14 Ocak 2011 Cuma

Die kleine Raupe Nimmersatt (Aç Tırtıl)


Böylesine efsanevi bir cocuk kitabi icin ne yazsam bos olacak. Google'da aratip, bütün hikayesini bulup okuyabilirsiniz. Ben bizim evdeki hikayesini anlatayim.

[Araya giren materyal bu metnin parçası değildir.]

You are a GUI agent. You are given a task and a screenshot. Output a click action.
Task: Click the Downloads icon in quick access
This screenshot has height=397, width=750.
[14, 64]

Ac Tirtil (yani nam-i diger Ther Very Hungry Caterpillar) ile ilk kez hamileligim sirasinda okudugum bir bilingualism kitabinda karsilastim. Kitap yanlis secimdi aslinda. Anne - babalar icin degil, uzmanlar icin yazilmisti ve Berlin'de Türkce-Almanca egitim veren bir anaokulundan ciftdillilik üzerine uzman gözlemlerini yansitiyordu. Yine de bir kenara koyamadim kitabi. Egitmenlerin cocuklara Ac Tirtil'i önce Türkce, sonra Almanca'sindan okumalarini; cocuklarin önce Türkce'nin görece zor bir sözcügünü ("kelebek"), sonra Almanca'nin oldukca zor bir sözcügünü ("Schmertlinge" = kelebek) ögrenmelerini, bir süre sonra kitabin Türkce'sini ve Almanca'sini  kendiliklerinden hikaye edebilecek kadar cok sevdiklerini okumak  ilgincti. Henüz dogmamis cocuguma alacagim kitaplar arasinda bu doymak bilmeyen tirtilin da olmasina karar verdim. (Not: Kitabin Almanca adindaki Nimmersatt "hic doymayan, doymak bilmeyen" demek. Bence kitabin en az orijinal adi kadar güzel, hos bir ceviri :)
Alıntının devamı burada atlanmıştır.